ENTRIES SHOWN —
-- Start --

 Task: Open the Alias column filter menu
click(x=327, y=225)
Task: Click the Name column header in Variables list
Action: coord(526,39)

-- End --
-- Start --

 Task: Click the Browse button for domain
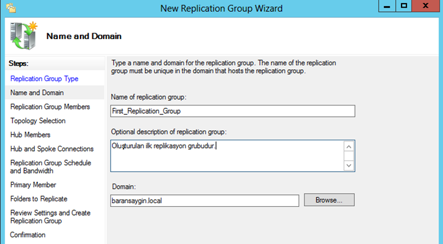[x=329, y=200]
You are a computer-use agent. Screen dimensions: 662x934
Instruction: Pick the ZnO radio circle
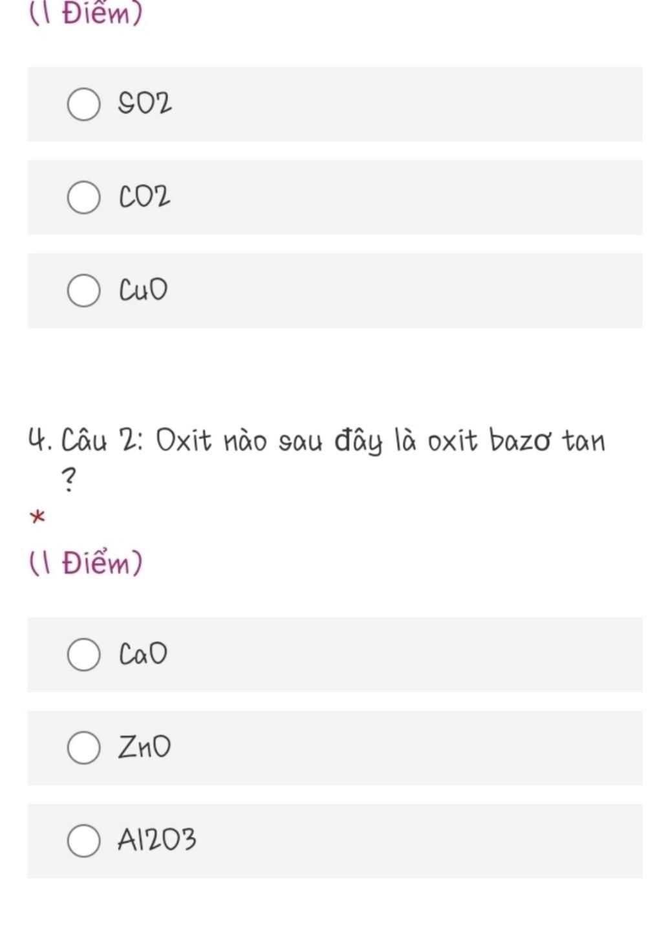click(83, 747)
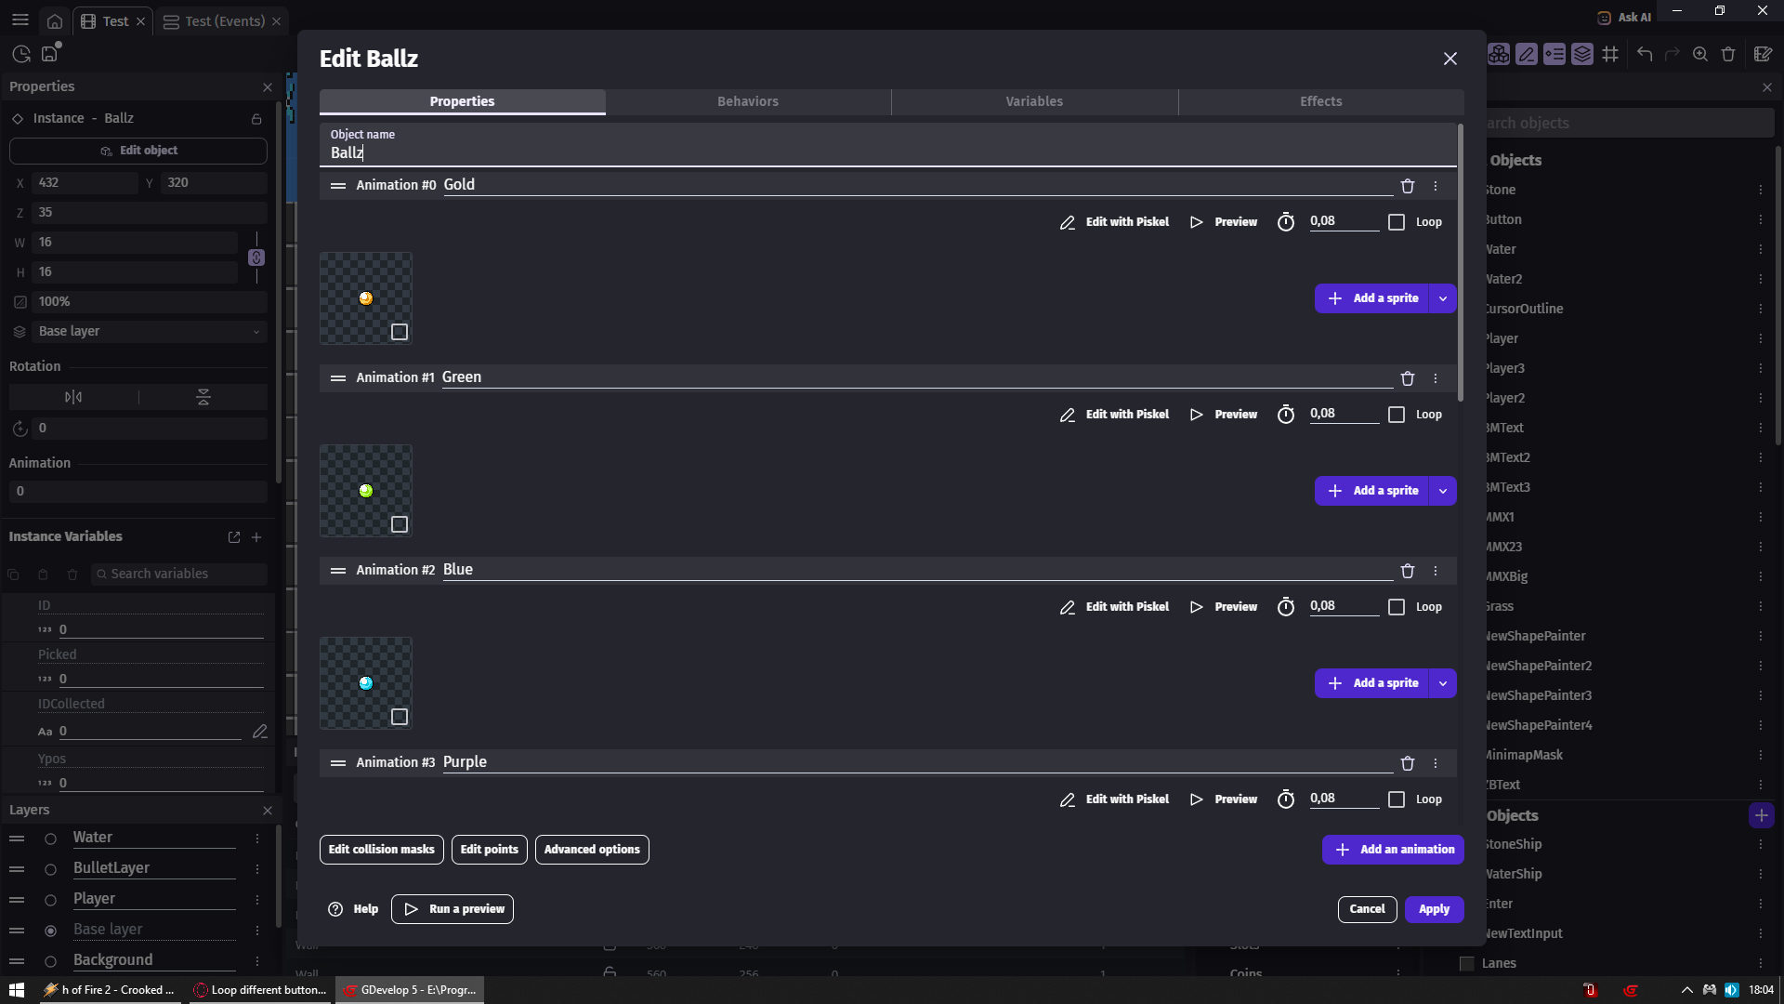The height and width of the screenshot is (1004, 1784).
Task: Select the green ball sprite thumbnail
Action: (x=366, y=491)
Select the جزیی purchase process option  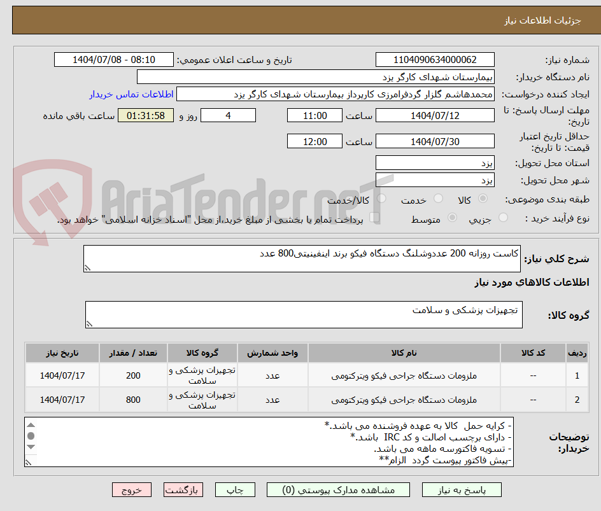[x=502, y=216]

-- End --
-- Start --

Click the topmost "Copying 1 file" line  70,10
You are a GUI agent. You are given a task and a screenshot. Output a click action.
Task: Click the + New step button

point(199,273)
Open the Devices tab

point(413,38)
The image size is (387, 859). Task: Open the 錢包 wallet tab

-- End --

WHAT THE TASK ASKS — How many lines of the items above contain the string "button", with case counting? Give only the number.

THE COMPLETED TASK — 2